They said the application had too much “technical jargon” about phone masts, and not enough consideration of the listed church.

The planning application stated the need for 5G coverage in the area was essential, adding: “The design of the proposed equipment is considered to be the least visually intrusive option available given the level of equipment required for 5G.

“Although it is accepted that there will be very marginally intensification in the amount of equipment it is felt that such a minor increase would not detract from the character of the area with any visual effects being significantly outweighed by the immense benefits of the new 5G connectivity.”

However, Council officers felt differently about the scheme.

Jon Ackroyd, Conservation Officer at the Council, said: “St Mary the Virgin dates from 1846/7 and as such is an early example of a church responding to the Victorian expansion of Bradford and its surrounding settlements.

“It is the work of local architectural partnership Mallinson and Healey.

“The tower is particularly prominent and the building is a local landmark.”

He said the existing antennae are visible, but there has been work to make sure they blend into the spire.

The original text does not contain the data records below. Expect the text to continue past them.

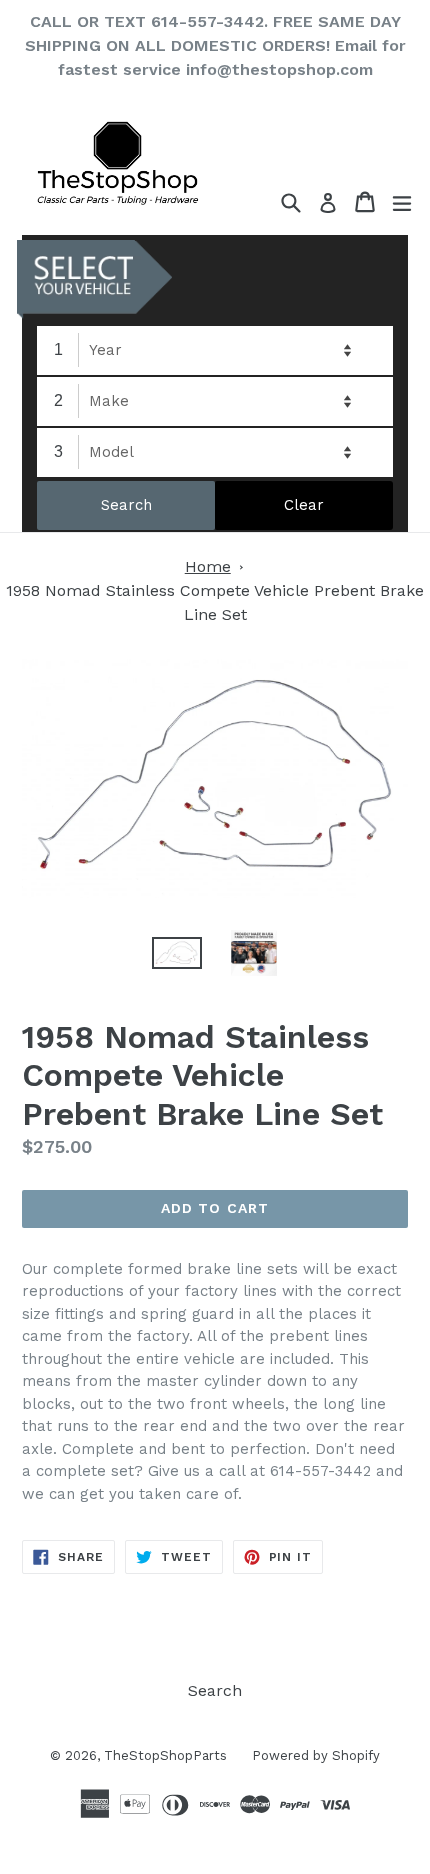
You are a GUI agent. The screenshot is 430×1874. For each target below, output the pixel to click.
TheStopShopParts (165, 1755)
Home (208, 566)
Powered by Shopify (316, 1755)
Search (215, 1690)
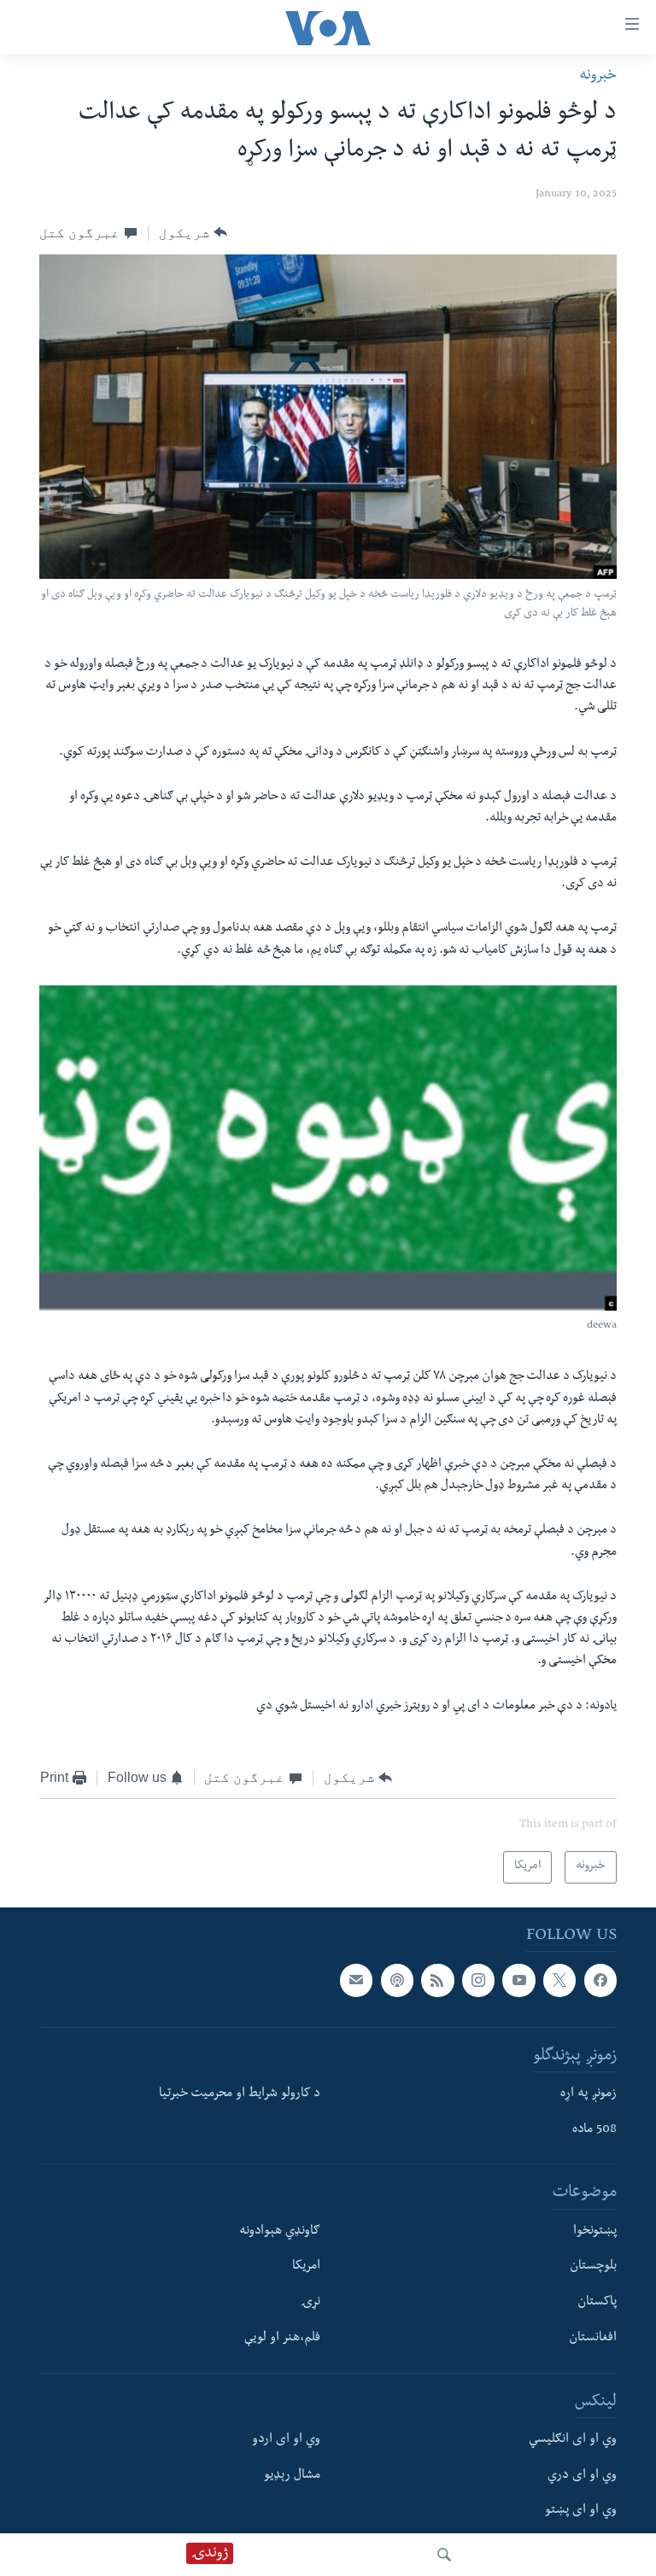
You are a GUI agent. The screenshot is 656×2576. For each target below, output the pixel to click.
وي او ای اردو (286, 2440)
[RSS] (437, 1980)
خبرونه (598, 76)
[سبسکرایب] (356, 1980)
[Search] (444, 2554)
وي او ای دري (582, 2475)
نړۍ (310, 2302)
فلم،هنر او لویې (282, 2338)
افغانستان (593, 2338)
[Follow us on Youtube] (518, 1980)
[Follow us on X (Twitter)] (559, 1980)
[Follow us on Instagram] (478, 1980)
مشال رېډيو (292, 2475)
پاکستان (597, 2302)
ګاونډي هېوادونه (279, 2231)
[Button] (193, 233)
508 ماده (594, 2129)
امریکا (306, 2267)
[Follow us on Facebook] (600, 1980)
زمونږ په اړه (588, 2094)
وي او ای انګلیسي (573, 2440)
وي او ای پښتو (581, 2511)
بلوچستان (593, 2267)
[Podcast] (397, 1980)
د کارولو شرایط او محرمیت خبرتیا (239, 2094)
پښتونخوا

Mr Ackroyd said the plans did not include nearly enough detail to show that they would not harm the appearance of the church.

He added: “If the proposed installations were to project further from the faces of the spire, they would be more prominent both in profile and appearance, and hence would detract from the architectural form of the gablets and the spire as a whole.

“This would result in harm to the listed building.”

Since those comments, amended plans have been submitted.

But planning officers also criticised these plans, saying: “The concern remains that the proposed apparatus will project forward of the faces of the tower, whereas at present it sits within the niches.

“The proposed apparatus should be shown fully, and identified in readily understandable terms and not technical jargon which is unfamiliar to those outside the telecommunications industry.

“Without this, the application should be refused on lack of information and unquantifiable harm.”